Propriété intellectuelle et contrefaçon
Source : ma petite entreprise | Mots-clés : off, shoring, logiciel
2. Propriété intellectuelle et contrefaçon
Le « off shoring » logiciel et la propriété intellectuelle
Pour s’approprier le logiciel en réalisation, en France comme dans la plupart des pays européens, les règles sont claires. Soit le logiciel est créé par un salarié de l’entreprise qui agit dans le cadre de ses fonctions ou d’après les instructions de son employeur, et dans le silence de son contrat de travail ou en l’absence d’une clause contraire, les droits de propriété sont légalement et automatiquement dévolus à son employeur. Soit, l’entreprise recourt à des tiers (sous-traitant, travailleur intérimaire, salarié mis à disposition [régie] etc. …) et dès lors, même si elle finance 100% de la création, elle ne deviendra propriétaire qu’à la condition expresse qu’un contrat écrit lui transfère les droits nés sur le logiciel créé.

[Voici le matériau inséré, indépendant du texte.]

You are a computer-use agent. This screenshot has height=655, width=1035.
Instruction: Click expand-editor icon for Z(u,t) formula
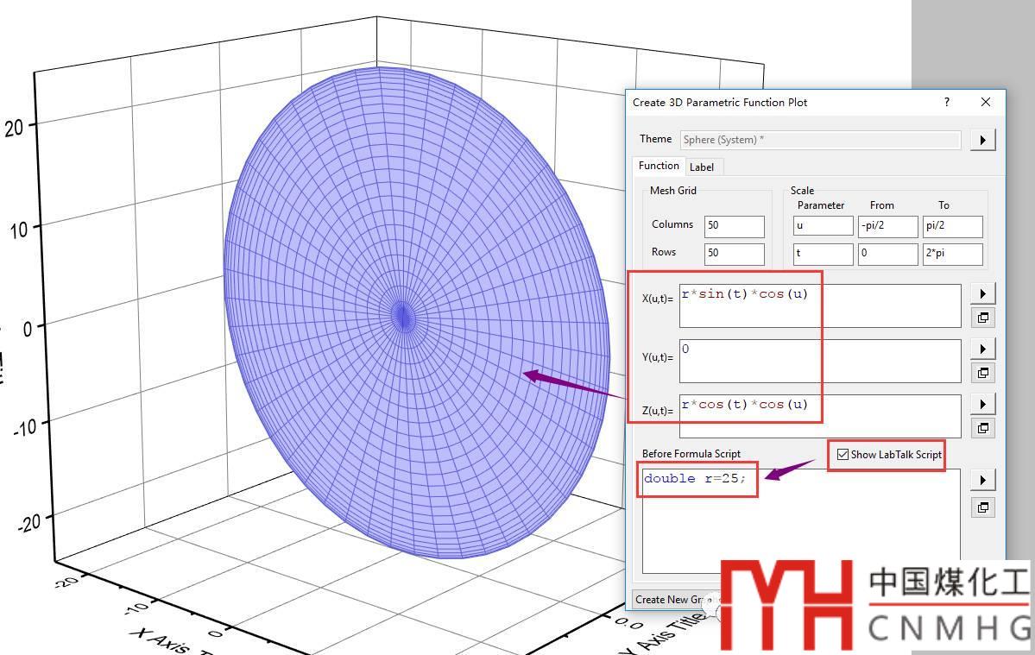tap(982, 428)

Dans le cadre du off shore, il ne peut être exclu que le droit local à l’entreprise off shore impose des solutions différentes. Dès lors, l’entreprise cliente court le risque d’entrer dans un imbroglio juridique négatif.
Le « off shoring » logiciel et la contrefaçon
Le second problème concerne la contrefaçon ou le piratage. Il n’est en effet pas exclu que l’entreprise cliente voit revenir « son produit logiciel » ou un clone sur ses marchés et sous une autre marque et parfois même avec des améliorations sensibles. Pour éviter ce type de risque, le contrat n’est que de peu d’utilité. L’entreprise off shore peut prendre quantité d’engagements par écrit, mais elle peut elle-même être victime d’un salarié indélicat, d’un concurrent zélé ou agir de mauvaise foi.
Même à faire désigner un tribunal français, il faudra ensuite exécuter le jugement dans un pays étranger, ce qui est une seconde procédure très coûteuse. Le recours à l’Arbitrage international quant à lui, représente un coût exorbitant, long et aléatoire. La seule façon de gérer le risque consiste ici à recourir à un processus de production qui ne donne à l’entreprise d’off shore qu’une compétence très partielle l’empêchant ensuite de développer un produit complet.